La dixième proposition vise à prévoir que les enfants protégés soient désignés comme prioritaires dans la mise en œuvre des politiques publiques de l'État. Il ne s'agit pas seulement des enfants placés, mais également de ceux bénéficiant de mesures en milieu ouvert dans le cadre de la protection de l'enfance. Ces enfants doivent être prioritaires pour bénéficier de traitements, de prises en charge en santé et de scolarités adaptées, à l'image des bourses automatiques pour les enfants issus de l'ASE, dans Parcoursup par exemple, ou encore du dispositif « Santé protégée », qui est particulièrement intéressant. Cela permettrait de compenser les effets du danger et de commencer à prendre en charge les situations les plus difficiles. Les parents des autres enfants, de ceux qui ne sont pas protégés et n'ont pas besoin de protection, savent se mobiliser pour exiger des mesures de soutien. Mais les parents des enfants protégés, souvent démunis, ne savent pas se mobiliser de la même manière. Ils ont besoin d'une compensation, d'une forme de discrimination positive pour rétablir un peu d'égalité.

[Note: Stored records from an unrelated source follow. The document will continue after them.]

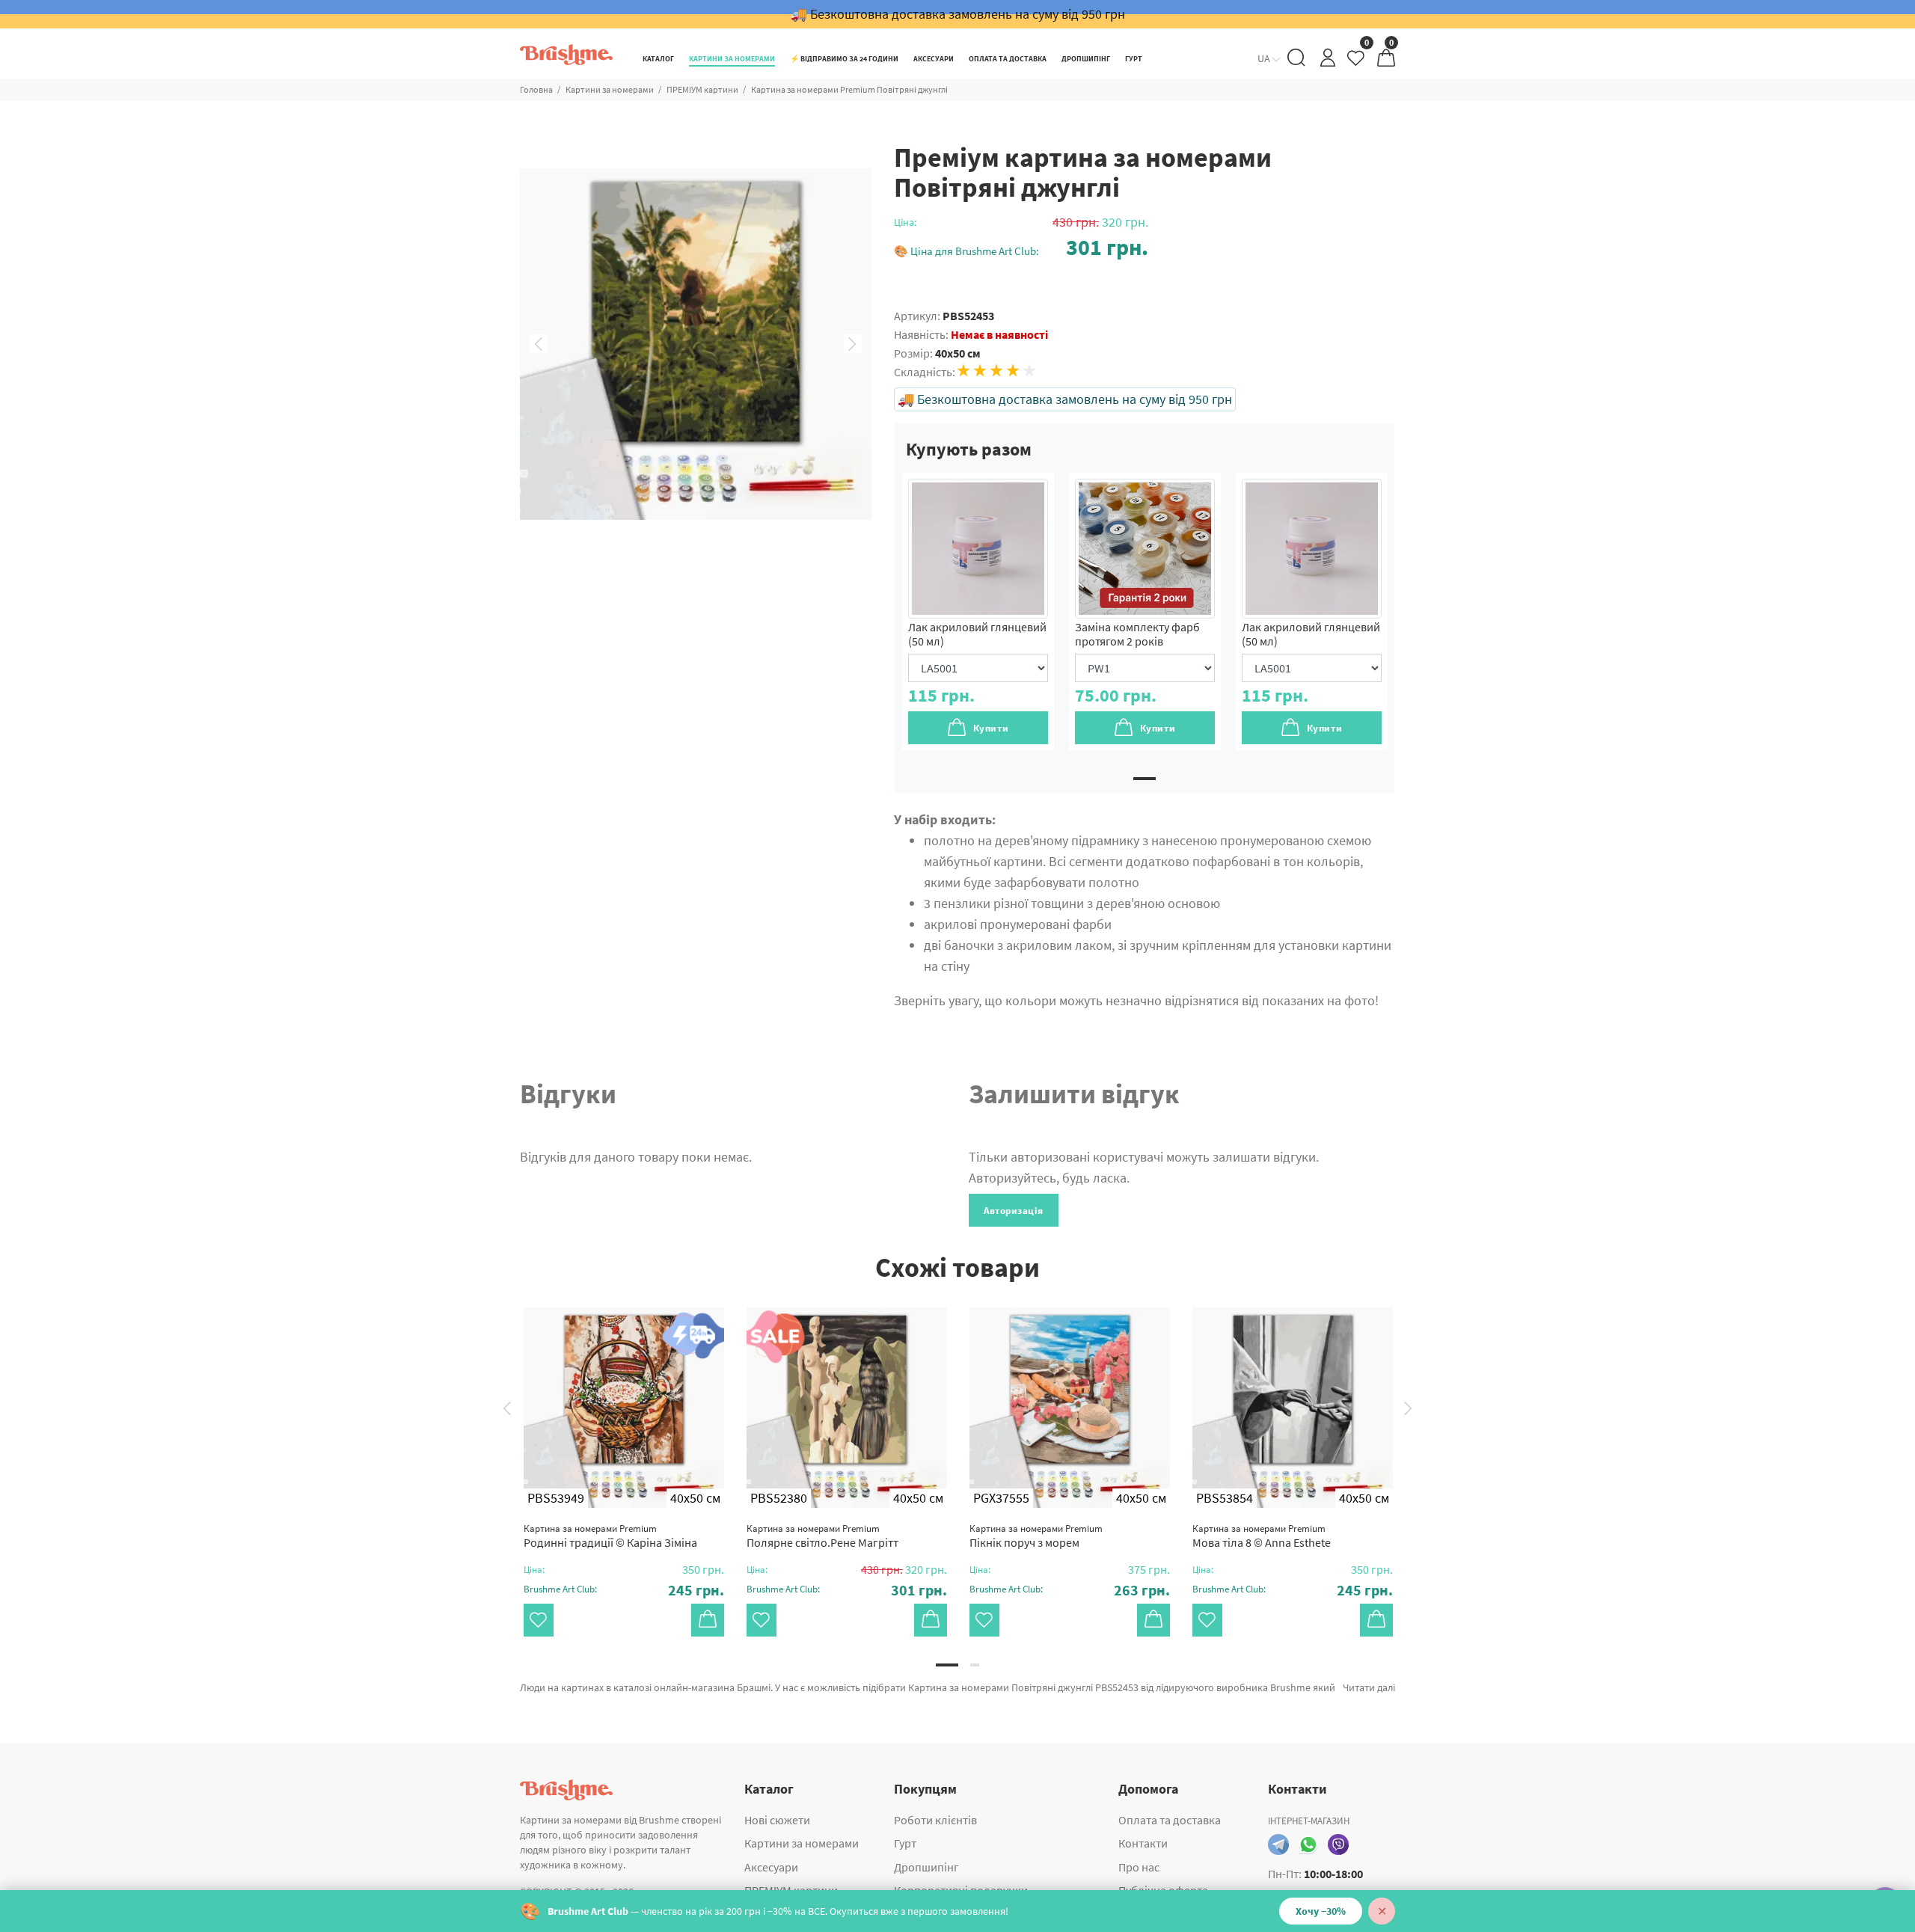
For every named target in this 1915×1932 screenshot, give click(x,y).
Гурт (905, 1843)
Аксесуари (771, 1866)
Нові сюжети (777, 1819)
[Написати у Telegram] (1278, 1844)
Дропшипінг (926, 1866)
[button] (1021, 247)
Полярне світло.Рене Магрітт (822, 1536)
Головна (536, 89)
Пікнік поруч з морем (1036, 1536)
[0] (1356, 61)
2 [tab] (974, 1664)
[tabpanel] (978, 611)
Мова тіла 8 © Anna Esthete (1261, 1536)
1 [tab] (1144, 778)
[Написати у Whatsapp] (1308, 1844)
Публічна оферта (1163, 1890)
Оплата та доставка (1169, 1819)
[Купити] (707, 1620)
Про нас (1138, 1866)
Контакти (1143, 1843)
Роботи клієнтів (935, 1819)
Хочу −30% (1321, 1911)
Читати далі (1369, 1687)
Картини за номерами (610, 89)
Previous (539, 344)
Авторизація (1014, 1210)
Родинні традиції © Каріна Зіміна (610, 1536)
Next (853, 344)
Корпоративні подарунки (961, 1890)
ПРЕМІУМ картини (702, 89)
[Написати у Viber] (1338, 1844)
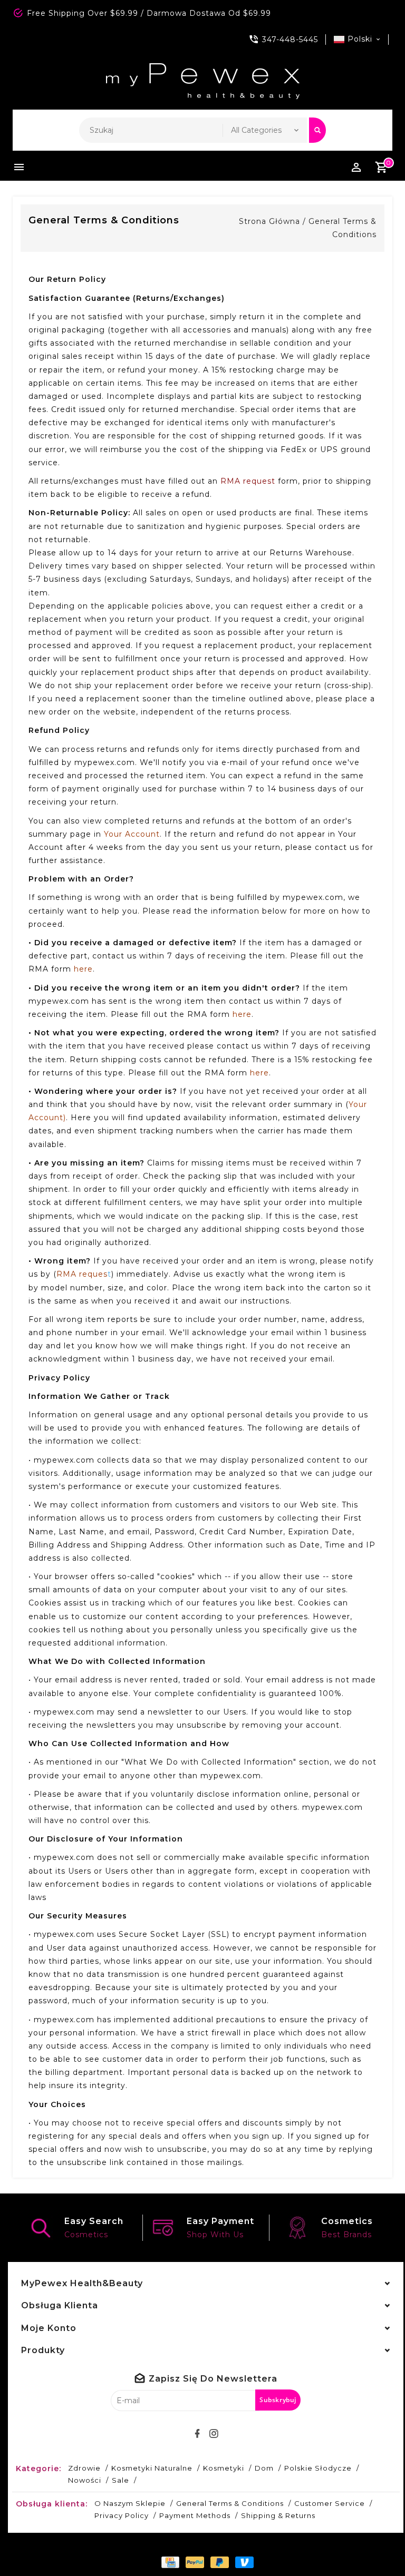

La dernière proposition est de mieux articuler les rôles de l'État et des départements. Cela passe d'abord par le développement de mécanismes de soutien aux départements, comme la généralisation de la contractualisation entre l'État et les départements. Il est essentiel de définir des objectifs pluriannuels pour éviter le saupoudrage et le traitement au cas par cas, permettant ainsi d'investir, car l'investissement en protection de l'enfance est nécessaire. Il y a également besoin de contrôle : celui-ci doit être conjoint avec la protection judiciaire de la jeunesse (PJJ) ou avec l'Inspection générale des affaires sociales (Igas) pour s'assurer que les départements remplissent correctement leur mission de contrôle et d'inspection. Certains départements le font, d'autres moins. En cas de manquement avéré des départements dans la mise en œuvre des textes légaux, il faut envisager la mise en place de mécanismes de sanction ou de contraintes par l'État. Il est donc nécessaire de réfléchir à la manière dont ces mécanismes pourraient être instaurés.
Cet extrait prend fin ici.